Sciopero nazionale dell’alternanza, l’UdS aderisce alla manifestazione

Sciopero nazionale dell’alternanza, l’UdS aderisce alla manifestazione

10 ottobre 2017

L’Unione degli Studenti organizza una manifestazione studentesca in occasione dello sciopero nazionale dell’alternanza del 13 ottobre 2017. Dalle 9:00 partirà un corteo che si concluderà in Corso Vittorio Emanuele con attività musicali.

“Sono trascorsi tre anni dall’inserimento dei percorsi di alternanza scuola-lavoro obbligatori per gli studenti dei trienni delle scuole secondarie di secondo grado e il bilancio dell’esperienza è stato fortemente negativo – si legge in una nota del consiglio studentesco –  La riforma proponeva un legame più stretto tra il mondo della scuola e quello del lavoro.

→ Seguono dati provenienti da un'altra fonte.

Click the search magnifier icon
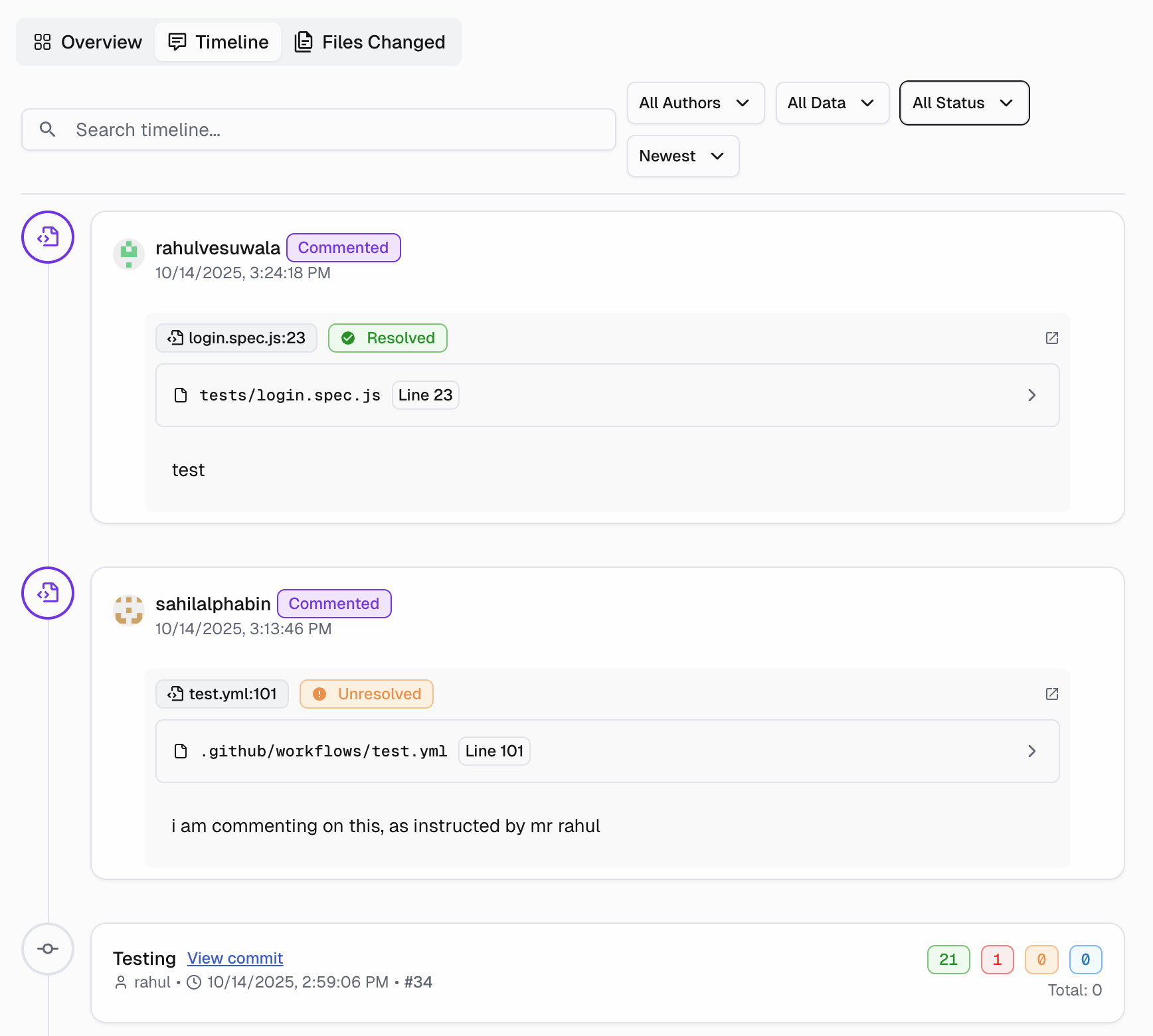Screen dimensions: 1153x1036 click(x=47, y=130)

Nonostante ciò le inchieste, realizzate dall’Uds a livello nazionale e regionale, hanno registrato numerosi casi di alternanza intesa come sfruttamento, per non parlare dei licenziamenti finalizzati alla creazione di posti di lavoro da far occupare a studenti, ovviamente non stipendiati. Volendo citare alcuni dati: il 40% degli studenti italiani afferma di aver visto i propri diritti negati durante le ore di alternanza, il 38% ha dovuto sostenere spese per poter seguire i percorsi.

Il monte ore di alternanza obbligatorio è di 400 ore negli istituti tecnici e professionali e 200 ore nei licei. Queste ore vengono sottratte al tempo libero, oltre che allo studio.

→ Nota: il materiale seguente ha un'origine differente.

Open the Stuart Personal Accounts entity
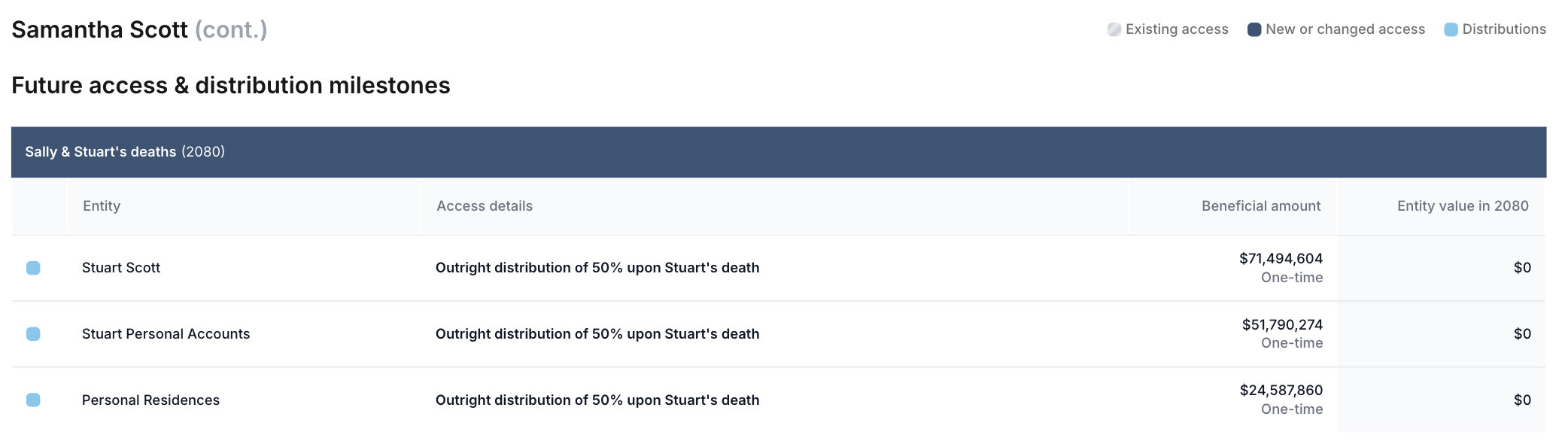Screen dimensions: 1568x444 166,333
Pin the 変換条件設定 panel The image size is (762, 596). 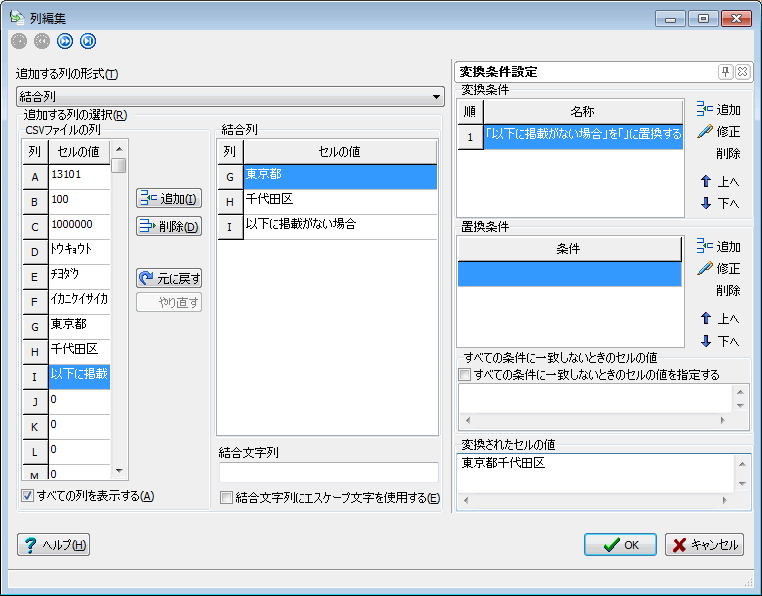click(725, 72)
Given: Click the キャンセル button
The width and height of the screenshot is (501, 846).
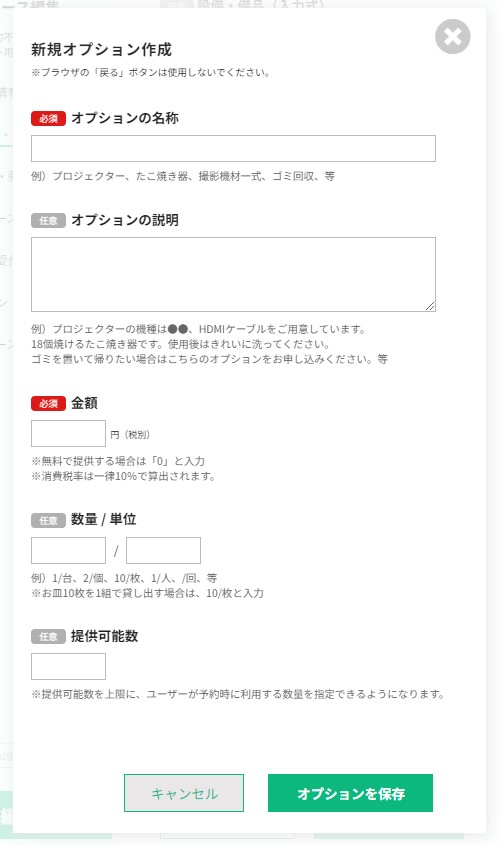Looking at the screenshot, I should click(184, 793).
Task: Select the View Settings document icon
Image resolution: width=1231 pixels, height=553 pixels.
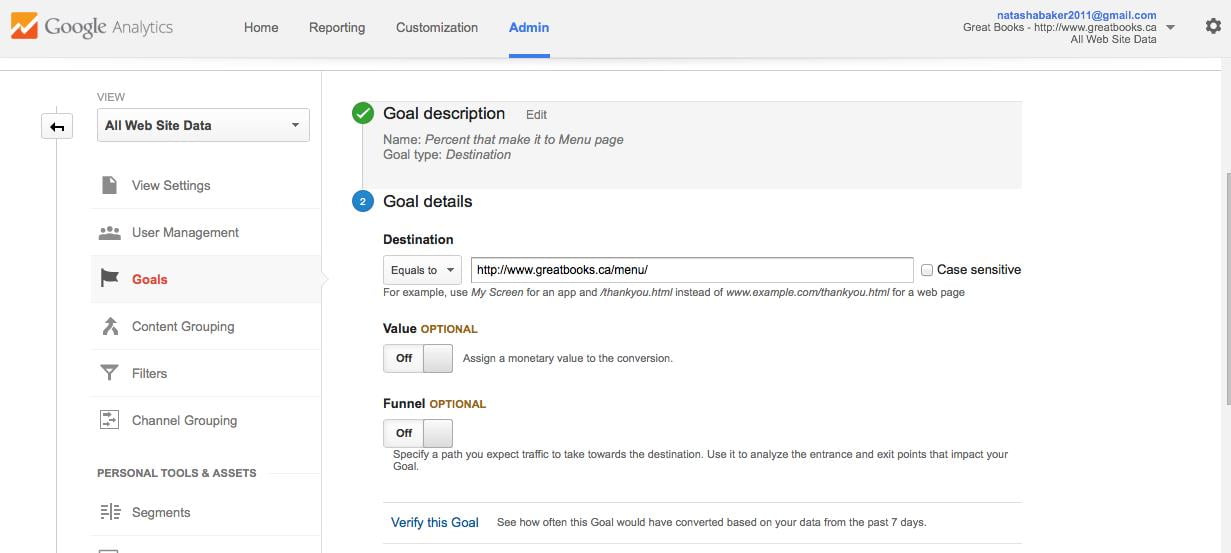Action: (110, 185)
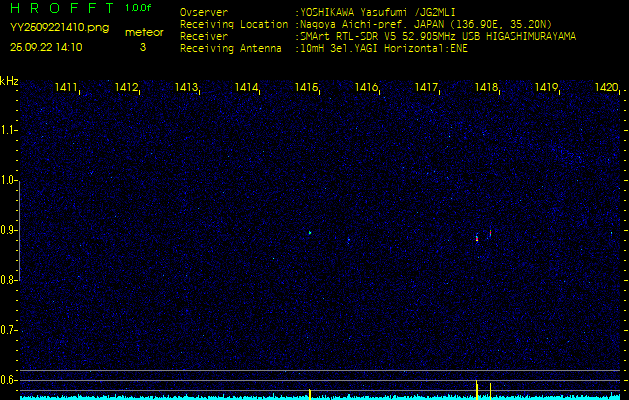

L’intenzione dell’imminente manifestazione è soprattutto quella di rivendicare il tempo come diritto dello studente. Si vuole affermare che il tempo libero è cultura, formazione e ha un valore didattico. Dunque, privare lo studente di questo diritto non è ammissibile.

Dall’inchiesta nazionale è inoltre emerso come la totalità degli studenti senta il bisogno di avere potere decisionale per quanto riguarda le proposte e le modalità dei percorsi di alternanza. È per questo che chiediamo a tutti gli studenti di scendere in piazza.

Non saremo mai stanchi di alzare la voce quando in ballo ci sono i nostri diritti”.